(DATA TO USE Opens)
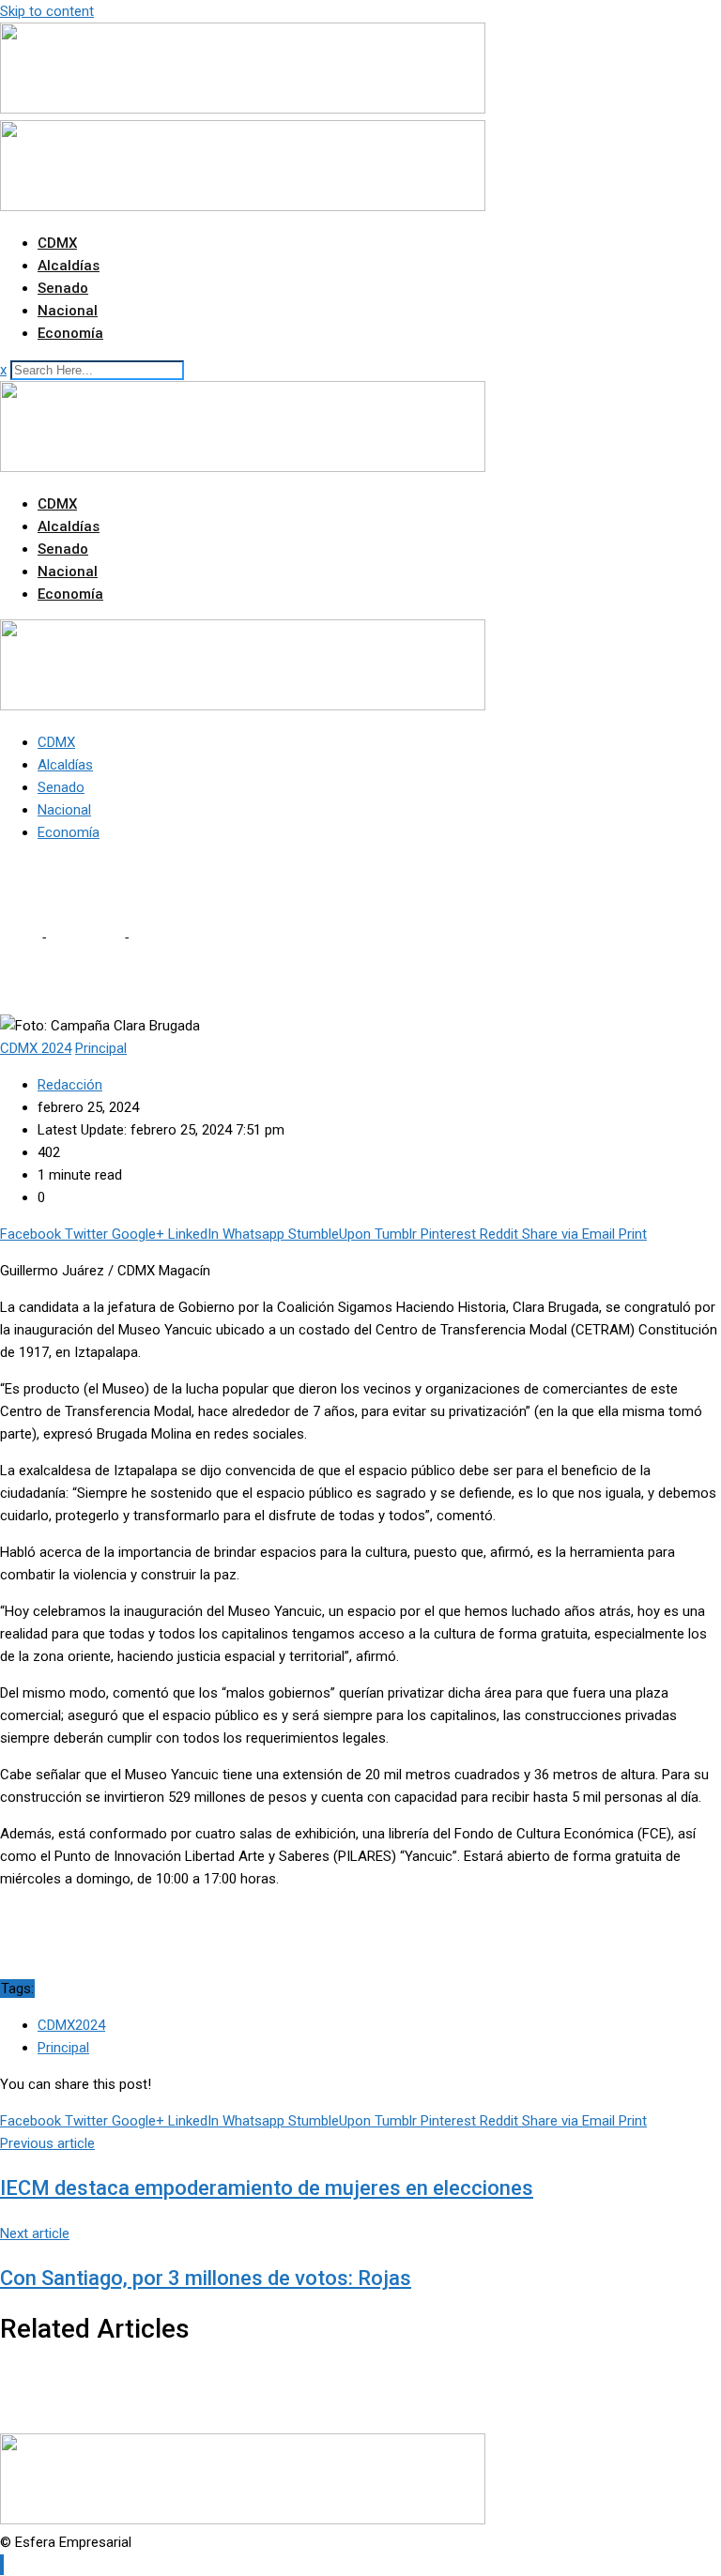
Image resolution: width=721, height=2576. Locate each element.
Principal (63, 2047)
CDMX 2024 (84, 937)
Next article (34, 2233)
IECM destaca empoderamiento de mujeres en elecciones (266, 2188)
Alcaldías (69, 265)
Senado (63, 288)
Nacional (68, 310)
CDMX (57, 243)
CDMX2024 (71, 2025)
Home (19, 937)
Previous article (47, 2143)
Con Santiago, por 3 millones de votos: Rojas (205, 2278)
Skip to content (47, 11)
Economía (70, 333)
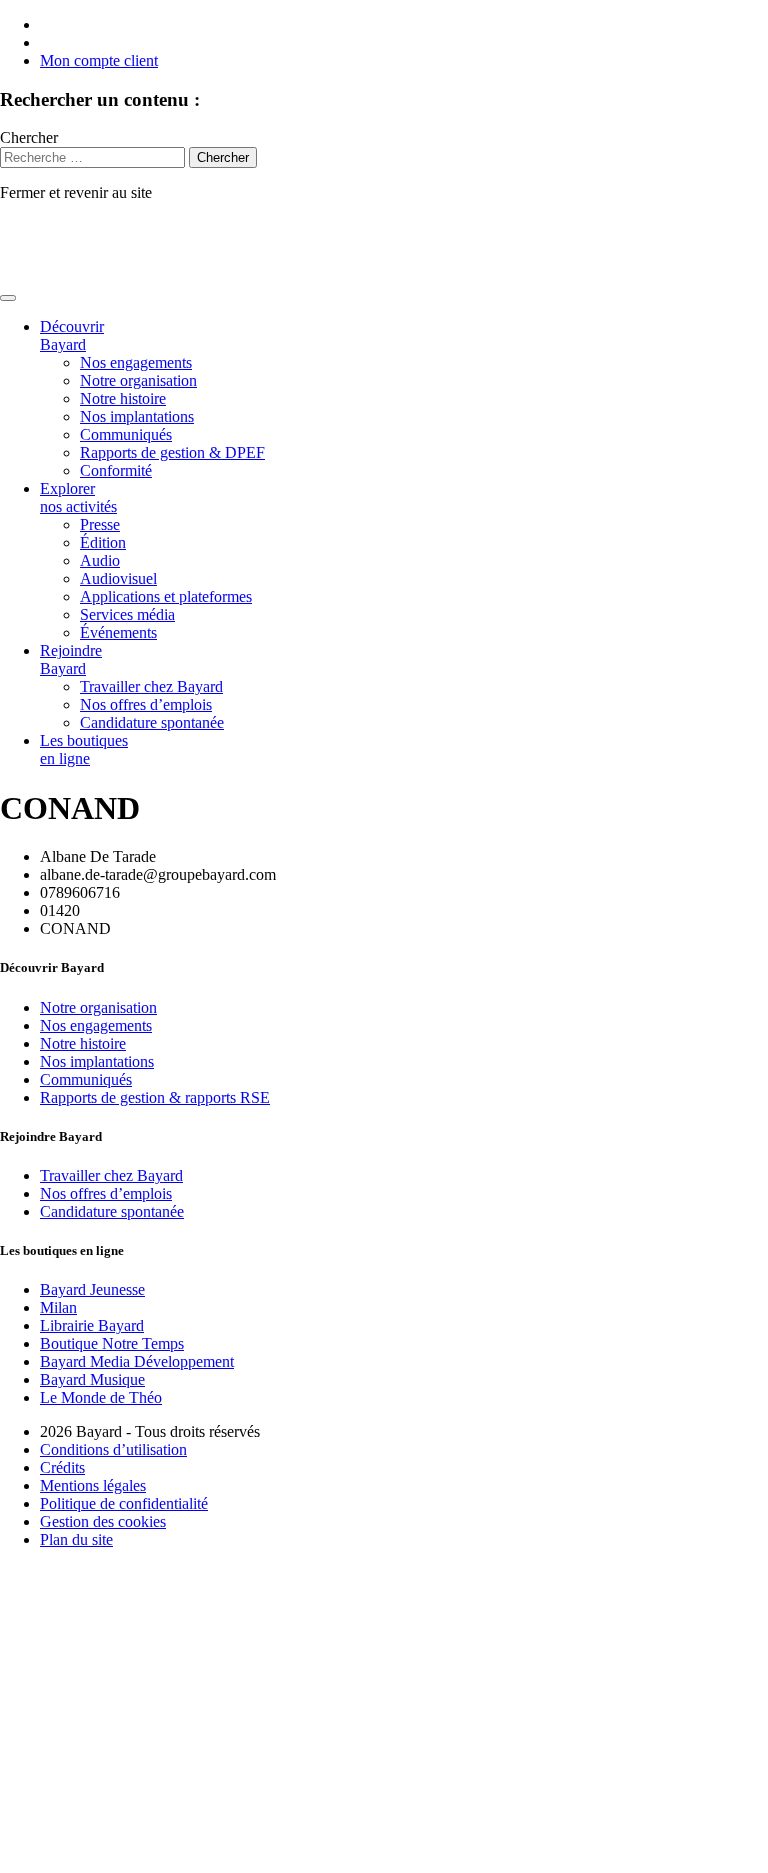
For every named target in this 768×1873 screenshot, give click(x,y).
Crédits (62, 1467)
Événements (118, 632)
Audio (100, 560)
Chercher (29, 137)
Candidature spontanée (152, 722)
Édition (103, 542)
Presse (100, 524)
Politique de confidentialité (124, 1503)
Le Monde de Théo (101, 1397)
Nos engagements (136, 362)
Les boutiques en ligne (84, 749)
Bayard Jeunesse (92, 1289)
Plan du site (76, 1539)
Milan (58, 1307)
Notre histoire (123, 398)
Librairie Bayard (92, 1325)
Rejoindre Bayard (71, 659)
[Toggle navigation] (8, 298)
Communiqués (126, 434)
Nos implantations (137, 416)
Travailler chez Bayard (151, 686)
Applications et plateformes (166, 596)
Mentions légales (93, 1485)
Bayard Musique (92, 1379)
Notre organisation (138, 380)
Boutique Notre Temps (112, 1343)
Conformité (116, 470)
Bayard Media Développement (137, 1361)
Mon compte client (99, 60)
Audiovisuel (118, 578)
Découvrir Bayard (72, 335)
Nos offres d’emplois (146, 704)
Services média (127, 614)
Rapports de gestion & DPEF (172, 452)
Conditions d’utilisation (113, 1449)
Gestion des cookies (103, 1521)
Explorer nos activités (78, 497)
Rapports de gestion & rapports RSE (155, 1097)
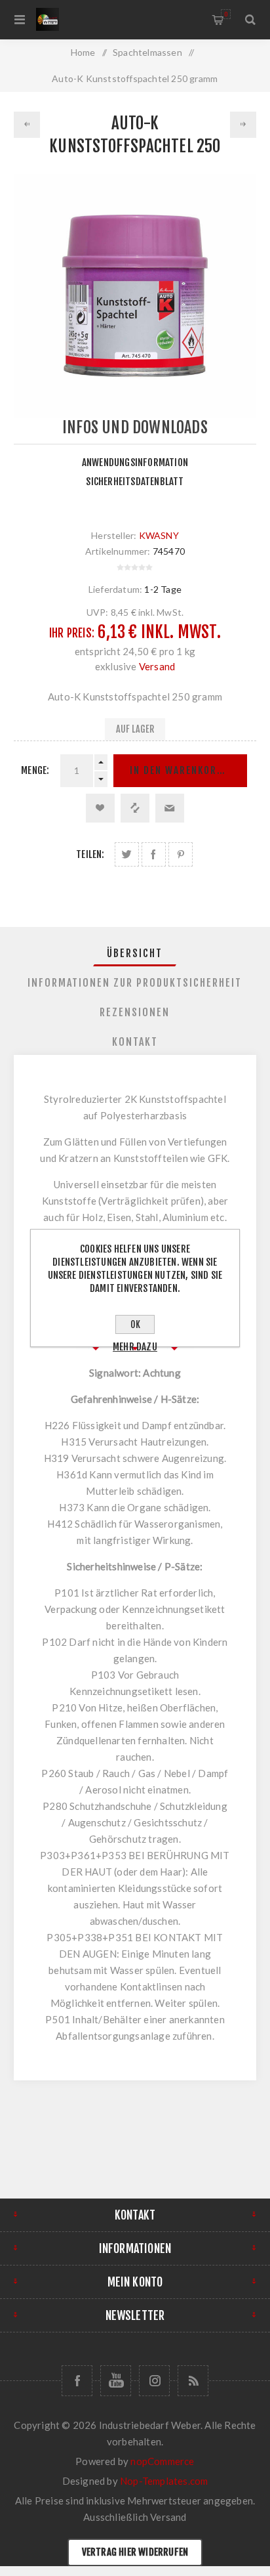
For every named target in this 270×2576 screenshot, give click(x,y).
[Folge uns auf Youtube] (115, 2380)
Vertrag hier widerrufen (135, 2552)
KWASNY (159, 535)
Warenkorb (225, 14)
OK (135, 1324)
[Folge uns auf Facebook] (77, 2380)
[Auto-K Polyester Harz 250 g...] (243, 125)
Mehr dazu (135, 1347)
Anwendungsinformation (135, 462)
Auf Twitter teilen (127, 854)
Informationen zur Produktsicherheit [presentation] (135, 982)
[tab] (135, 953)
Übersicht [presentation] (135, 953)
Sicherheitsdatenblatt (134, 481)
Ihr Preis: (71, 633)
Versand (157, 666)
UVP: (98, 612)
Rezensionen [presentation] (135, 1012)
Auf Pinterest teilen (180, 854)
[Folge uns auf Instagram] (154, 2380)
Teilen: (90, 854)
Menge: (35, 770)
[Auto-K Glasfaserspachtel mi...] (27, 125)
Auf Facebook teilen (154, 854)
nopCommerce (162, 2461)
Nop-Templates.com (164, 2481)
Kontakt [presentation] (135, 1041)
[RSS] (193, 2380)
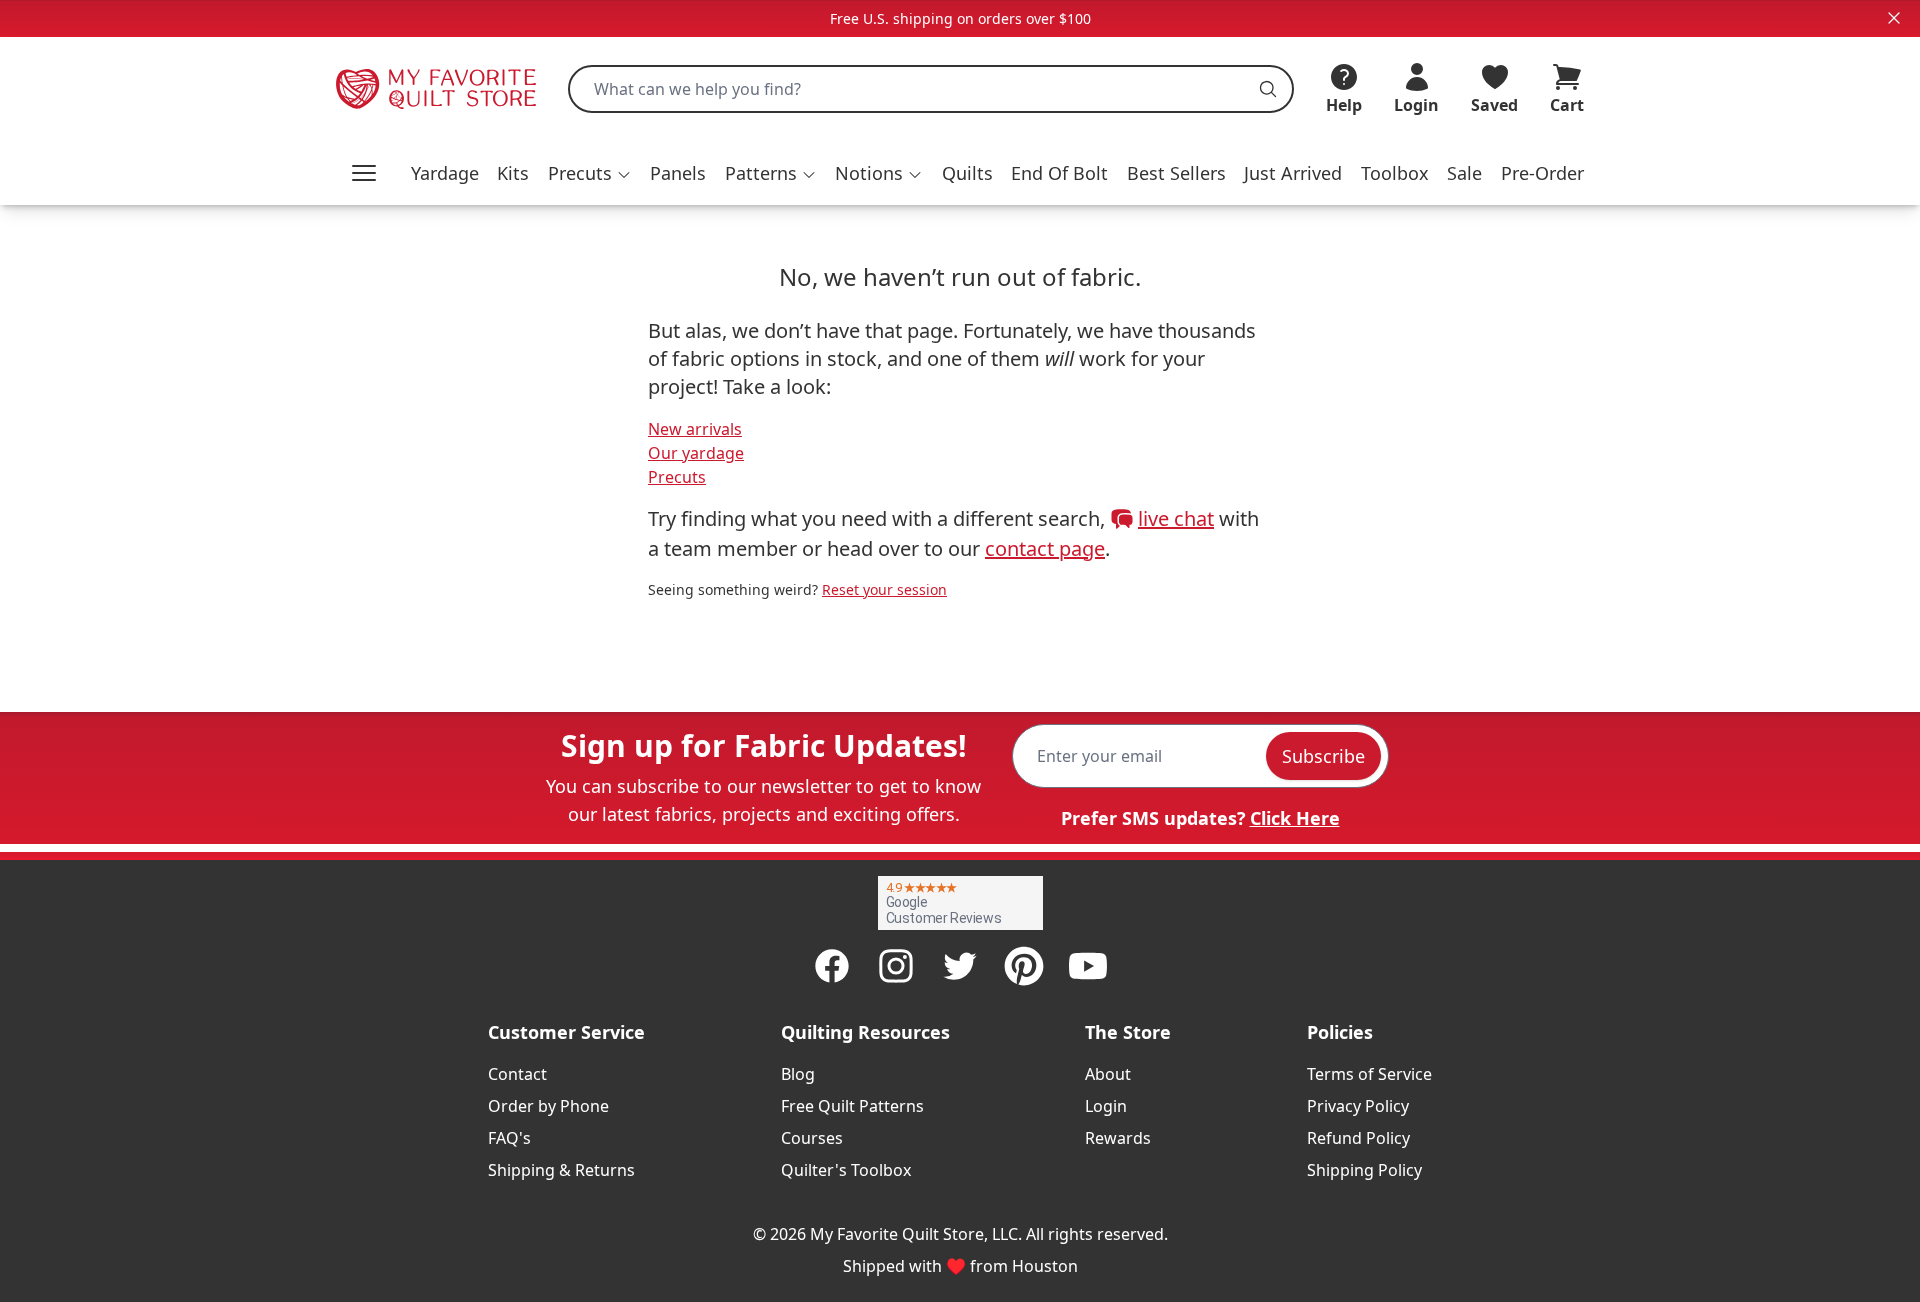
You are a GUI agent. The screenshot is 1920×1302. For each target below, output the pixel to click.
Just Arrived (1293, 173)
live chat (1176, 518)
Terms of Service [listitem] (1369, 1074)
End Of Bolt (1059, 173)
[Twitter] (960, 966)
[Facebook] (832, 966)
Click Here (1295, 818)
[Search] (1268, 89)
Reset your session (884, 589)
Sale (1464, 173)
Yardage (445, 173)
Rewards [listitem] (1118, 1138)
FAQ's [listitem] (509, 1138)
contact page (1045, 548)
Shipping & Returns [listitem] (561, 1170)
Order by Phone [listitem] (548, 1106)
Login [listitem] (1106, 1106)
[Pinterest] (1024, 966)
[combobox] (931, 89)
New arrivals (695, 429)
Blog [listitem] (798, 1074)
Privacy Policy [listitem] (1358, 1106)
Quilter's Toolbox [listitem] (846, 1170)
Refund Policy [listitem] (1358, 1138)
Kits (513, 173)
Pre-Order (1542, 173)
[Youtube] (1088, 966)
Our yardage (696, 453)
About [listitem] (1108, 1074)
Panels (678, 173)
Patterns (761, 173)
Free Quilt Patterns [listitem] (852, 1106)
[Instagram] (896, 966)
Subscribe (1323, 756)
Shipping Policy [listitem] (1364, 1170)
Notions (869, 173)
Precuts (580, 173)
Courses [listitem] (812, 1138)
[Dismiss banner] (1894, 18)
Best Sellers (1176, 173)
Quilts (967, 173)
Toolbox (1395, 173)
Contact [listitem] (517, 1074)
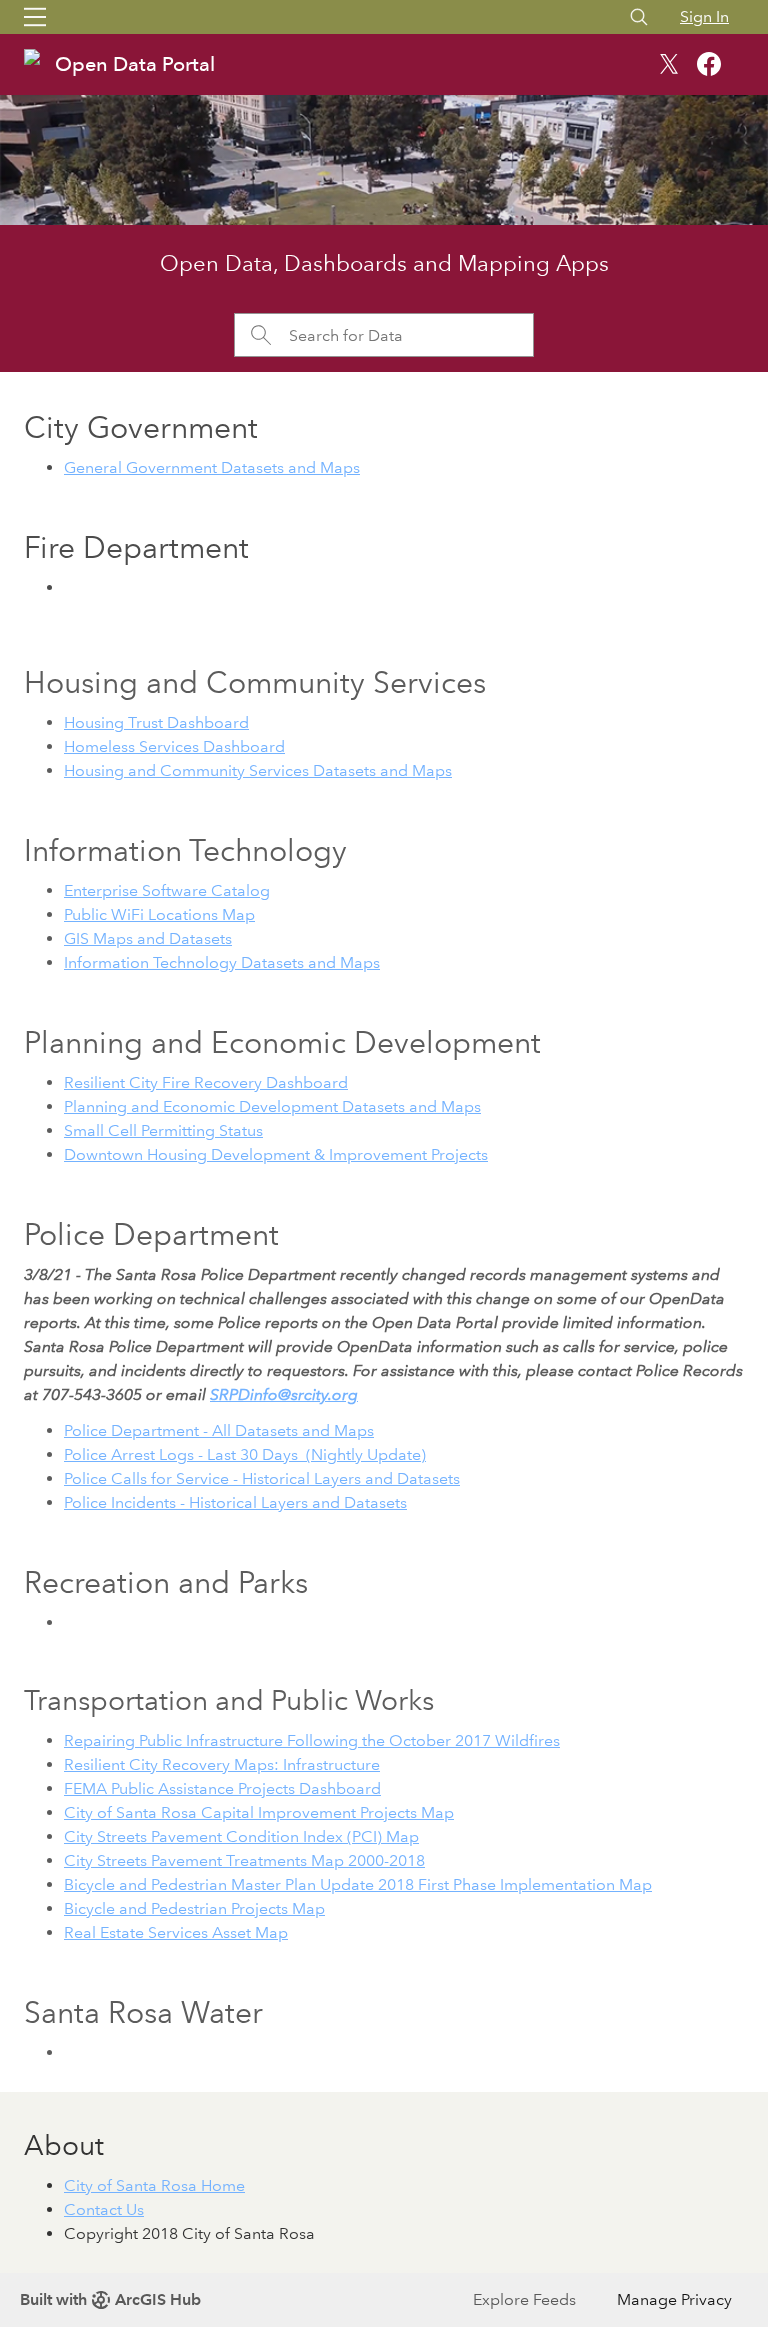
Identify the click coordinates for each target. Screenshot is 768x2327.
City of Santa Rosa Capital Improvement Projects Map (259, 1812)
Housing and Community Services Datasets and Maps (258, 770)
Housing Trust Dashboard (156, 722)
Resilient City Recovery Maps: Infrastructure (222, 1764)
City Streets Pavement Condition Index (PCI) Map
(DATA TO USE Closes)
## EXERCISE OBJECTIVE
Taking the entries above, print exactly the lines starting at the line with "Les boutiques en ligne (84, 749)" and ending at the line with "Découvrir Bayard (72, 335)", both included.

## WORKED SOLUTION
Les boutiques en ligne (84, 749)
Bayard Jeunesse (92, 1289)
Plan du site (76, 1539)
Milan (58, 1307)
Notre histoire (123, 398)
Librairie Bayard (92, 1325)
Rejoindre Bayard (71, 659)
[Toggle navigation] (8, 298)
Communiqués (126, 434)
Nos implantations (137, 416)
Travailler chez Bayard (151, 686)
Applications et plateformes (166, 596)
Mentions légales (93, 1485)
Bayard Musique (92, 1379)
Notre organisation (138, 380)
Boutique Notre Temps (112, 1343)
Conformité (116, 470)
Bayard Media Développement (137, 1361)
Mon compte client (99, 60)
Audiovisuel (118, 578)
Découvrir Bayard (72, 335)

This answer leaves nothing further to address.